Task brief ->
Every line of the material below must be repeated exactly.

"""

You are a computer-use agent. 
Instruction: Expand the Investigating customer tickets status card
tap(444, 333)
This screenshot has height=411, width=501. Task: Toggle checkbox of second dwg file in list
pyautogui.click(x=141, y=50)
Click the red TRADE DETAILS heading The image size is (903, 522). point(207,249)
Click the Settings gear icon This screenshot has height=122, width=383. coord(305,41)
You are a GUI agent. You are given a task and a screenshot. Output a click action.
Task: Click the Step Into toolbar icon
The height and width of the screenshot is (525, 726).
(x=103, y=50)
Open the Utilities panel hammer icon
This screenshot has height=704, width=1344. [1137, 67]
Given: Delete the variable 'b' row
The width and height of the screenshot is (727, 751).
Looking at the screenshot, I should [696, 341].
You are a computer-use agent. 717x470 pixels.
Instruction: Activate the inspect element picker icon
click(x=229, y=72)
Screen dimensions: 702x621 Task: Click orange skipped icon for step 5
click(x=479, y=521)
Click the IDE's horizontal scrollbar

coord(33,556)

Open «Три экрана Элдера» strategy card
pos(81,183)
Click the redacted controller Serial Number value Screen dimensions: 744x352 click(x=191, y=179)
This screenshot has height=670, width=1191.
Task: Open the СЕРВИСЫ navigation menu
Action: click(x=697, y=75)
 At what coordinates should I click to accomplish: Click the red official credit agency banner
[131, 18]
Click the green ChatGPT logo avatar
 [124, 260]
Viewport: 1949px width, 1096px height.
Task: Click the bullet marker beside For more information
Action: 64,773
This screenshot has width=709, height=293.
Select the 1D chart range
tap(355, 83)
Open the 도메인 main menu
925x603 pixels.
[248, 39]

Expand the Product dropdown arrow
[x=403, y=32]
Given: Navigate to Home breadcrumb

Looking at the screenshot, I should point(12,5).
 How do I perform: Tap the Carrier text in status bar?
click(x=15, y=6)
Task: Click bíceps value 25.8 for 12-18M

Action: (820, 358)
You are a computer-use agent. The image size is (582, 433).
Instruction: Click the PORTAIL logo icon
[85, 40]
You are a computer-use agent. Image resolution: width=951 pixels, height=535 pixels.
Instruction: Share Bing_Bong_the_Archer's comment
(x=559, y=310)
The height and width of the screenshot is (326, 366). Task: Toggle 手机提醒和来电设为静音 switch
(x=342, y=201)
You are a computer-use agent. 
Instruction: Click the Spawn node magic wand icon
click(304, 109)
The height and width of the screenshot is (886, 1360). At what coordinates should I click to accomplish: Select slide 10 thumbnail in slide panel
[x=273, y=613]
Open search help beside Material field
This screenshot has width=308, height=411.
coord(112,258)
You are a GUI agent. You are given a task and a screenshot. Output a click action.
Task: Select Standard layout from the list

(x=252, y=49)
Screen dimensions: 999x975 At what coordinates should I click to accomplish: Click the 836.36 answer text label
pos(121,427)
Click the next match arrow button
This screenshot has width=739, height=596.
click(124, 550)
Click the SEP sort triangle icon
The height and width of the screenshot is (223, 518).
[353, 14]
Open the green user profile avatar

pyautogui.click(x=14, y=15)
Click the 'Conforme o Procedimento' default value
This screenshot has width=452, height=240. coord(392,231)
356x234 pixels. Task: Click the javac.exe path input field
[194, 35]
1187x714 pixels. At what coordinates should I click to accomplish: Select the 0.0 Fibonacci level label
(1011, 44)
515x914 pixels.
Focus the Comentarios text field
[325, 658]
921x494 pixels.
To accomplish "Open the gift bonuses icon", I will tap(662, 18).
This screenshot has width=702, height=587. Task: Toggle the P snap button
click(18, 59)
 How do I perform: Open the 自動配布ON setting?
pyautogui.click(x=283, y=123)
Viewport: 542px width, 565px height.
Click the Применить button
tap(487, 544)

"""

Result for this task ->
You are a computer-use agent. 
Instruction: Expand the Investigating customer tickets status card
tap(444, 333)
This screenshot has height=411, width=501. Task: Toggle checkbox of second dwg file in list
pyautogui.click(x=141, y=50)
Click the red TRADE DETAILS heading The image size is (903, 522). point(207,249)
Click the Settings gear icon This screenshot has height=122, width=383. coord(305,41)
You are a GUI agent. You are given a task and a screenshot. Output a click action.
Task: Click the Step Into toolbar icon
The height and width of the screenshot is (525, 726).
(x=103, y=50)
Open the Utilities panel hammer icon
This screenshot has height=704, width=1344. [1137, 67]
Given: Delete the variable 'b' row
The width and height of the screenshot is (727, 751).
Looking at the screenshot, I should [696, 341].
You are a computer-use agent. 717x470 pixels.
Instruction: Activate the inspect element picker icon
click(x=229, y=72)
Screen dimensions: 702x621 Task: Click orange skipped icon for step 5
click(x=479, y=521)
Click the IDE's horizontal scrollbar

coord(33,556)

Open «Три экрана Элдера» strategy card
pos(81,183)
Click the redacted controller Serial Number value Screen dimensions: 744x352 click(x=191, y=179)
This screenshot has height=670, width=1191.
Task: Open the СЕРВИСЫ navigation menu
Action: click(x=697, y=75)
 At what coordinates should I click to accomplish: Click the red official credit agency banner
[131, 18]
Click the green ChatGPT logo avatar
 [124, 260]
Viewport: 1949px width, 1096px height.
Task: Click the bullet marker beside For more information
Action: 64,773
This screenshot has width=709, height=293.
Select the 1D chart range
tap(355, 83)
Open the 도메인 main menu
925x603 pixels.
[248, 39]

Expand the Product dropdown arrow
[x=403, y=32]
Given: Navigate to Home breadcrumb

Looking at the screenshot, I should point(12,5).
 How do I perform: Tap the Carrier text in status bar?
click(x=15, y=6)
Task: Click bíceps value 25.8 for 12-18M

Action: (820, 358)
You are a computer-use agent. The image size is (582, 433).
Instruction: Click the PORTAIL logo icon
[85, 40]
You are a computer-use agent. Image resolution: width=951 pixels, height=535 pixels.
Instruction: Share Bing_Bong_the_Archer's comment
(x=559, y=310)
The height and width of the screenshot is (326, 366). Task: Toggle 手机提醒和来电设为静音 switch
(x=342, y=201)
You are a computer-use agent. 
Instruction: Click the Spawn node magic wand icon
click(304, 109)
The height and width of the screenshot is (886, 1360). At what coordinates should I click to accomplish: Select slide 10 thumbnail in slide panel
[x=273, y=613]
Open search help beside Material field
This screenshot has width=308, height=411.
coord(112,258)
You are a GUI agent. You are given a task and a screenshot. Output a click action.
Task: Select Standard layout from the list

(x=252, y=49)
Screen dimensions: 999x975 At what coordinates should I click to accomplish: Click the 836.36 answer text label
pos(121,427)
Click the next match arrow button
This screenshot has width=739, height=596.
click(124, 550)
Click the SEP sort triangle icon
The height and width of the screenshot is (223, 518).
[353, 14]
Open the green user profile avatar

pyautogui.click(x=14, y=15)
Click the 'Conforme o Procedimento' default value
This screenshot has width=452, height=240. coord(392,231)
356x234 pixels. Task: Click the javac.exe path input field
[194, 35]
1187x714 pixels. At what coordinates should I click to accomplish: Select the 0.0 Fibonacci level label
(1011, 44)
515x914 pixels.
Focus the Comentarios text field
[325, 658]
921x494 pixels.
To accomplish "Open the gift bonuses icon", I will tap(662, 18).
This screenshot has width=702, height=587. Task: Toggle the P snap button
click(18, 59)
 How do I perform: Open the 自動配布ON setting?
pyautogui.click(x=283, y=123)
Viewport: 542px width, 565px height.
Click the Применить button
tap(487, 544)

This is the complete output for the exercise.